### [What the task requires]
List each different dollar amount that appears with a dollar sign in the Kentucky appeals court opinion below.

### [Document excerpt]
--- START ---

Court of Appeals of Kentucky
Mar 21, 1933
58 S.W.2d 623 (Ky. Ct. App. 1933)

Summary

In Ralph Wolff Sons v. New Zealand Insurance Company, 248 Ky. 304, 58 S.W.2d 623, 624, the plaintiffs instituted actions on twelve policies of insurance, aggregating in coverage $19,500.

Summary of this case from Sachs v. State Mut. Life Assur. Co. of Worcester

Opinion

Decided March 21, 1933.

Appeal from Jefferson Circuit Court (Common Pleas Branch, Third Division).

HUBBARD HUBBARD for appellants.

HITE H. HUFFAKER and JOHN R. MOREMAN for appellees.


Reversing.

The opinion of Wolff v. Niagara Fire Insurance Co. et al., 236 Ky. 1, 32 S.W.2d 548, discloses that H.C. Wolff and R.C. Wolff, partners, suffered a partial loss by fire of their candy factory in December, 1924, and that they had twelve insurance policies on the property for a total sum of $19,500. That case was a consolidation of nine suits on as many policies for the aggregate of $14,500. The verdict was for $2,500 in favor of the plaintiffs "to cover the amount of the loss and damage by fire and water." That was construed to be a finding that the total property loss was $2,500. Since the insurance involved in the consolidated action was 14500/19500 of the whole coverage, judgment was rendered for that fractional part of the total loss fixed by the jury, that is, for $1,858.90, and that judgment was affirmed.

It appears that at the time that case was tried suits against three other companies were pending. For some undisclosed reason they were not consolidated with the others but remained dormant. After the above decision was rendered, the disposition of two of these cases went forward. One was a suit against the New Zealand Insurance Company of Auckland, New Zealand, and the other against the Detroit Fire Marine Insurance Company, of Detroit, Mich., each being for $1,000, the amount of its policy. Among the several defenses set up in each case was the plea that the policy provided the company should not be liable for a greater proportion of any loss than the amount of the policy bore to the whole insurance covering the property; that in the consolidated cases referred to it had been judicially ascertained and determined that the total loss was $2,500 and by reason thereof the amount of the loss was res judicata and plaintiffs were estopped to assert a greater damage; and that if liable at all it was only for its proportional part, or 1000/19500, to-wit, $128.20. A demurrer to this plea was overruled. Finally, the facts as to the former case and its disposition were stipulated and judgment for $128.20 was rendered against each company. The two cases were consolidated, and the plaintiffs appeal from those judgments.

The sole question before us, therefore, is one of res judicata, or whether the plaintiffs in these suits are bound by the judgment in their cases against the other nine companies.

--- END ---

### [Given material]
--- START ---

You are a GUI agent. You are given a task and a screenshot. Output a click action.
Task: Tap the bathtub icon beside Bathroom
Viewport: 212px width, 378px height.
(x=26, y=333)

--- END ---

### [Result of this task]
$19,500
$14,500
$2,500
$1,858.90
$1,000
$128.20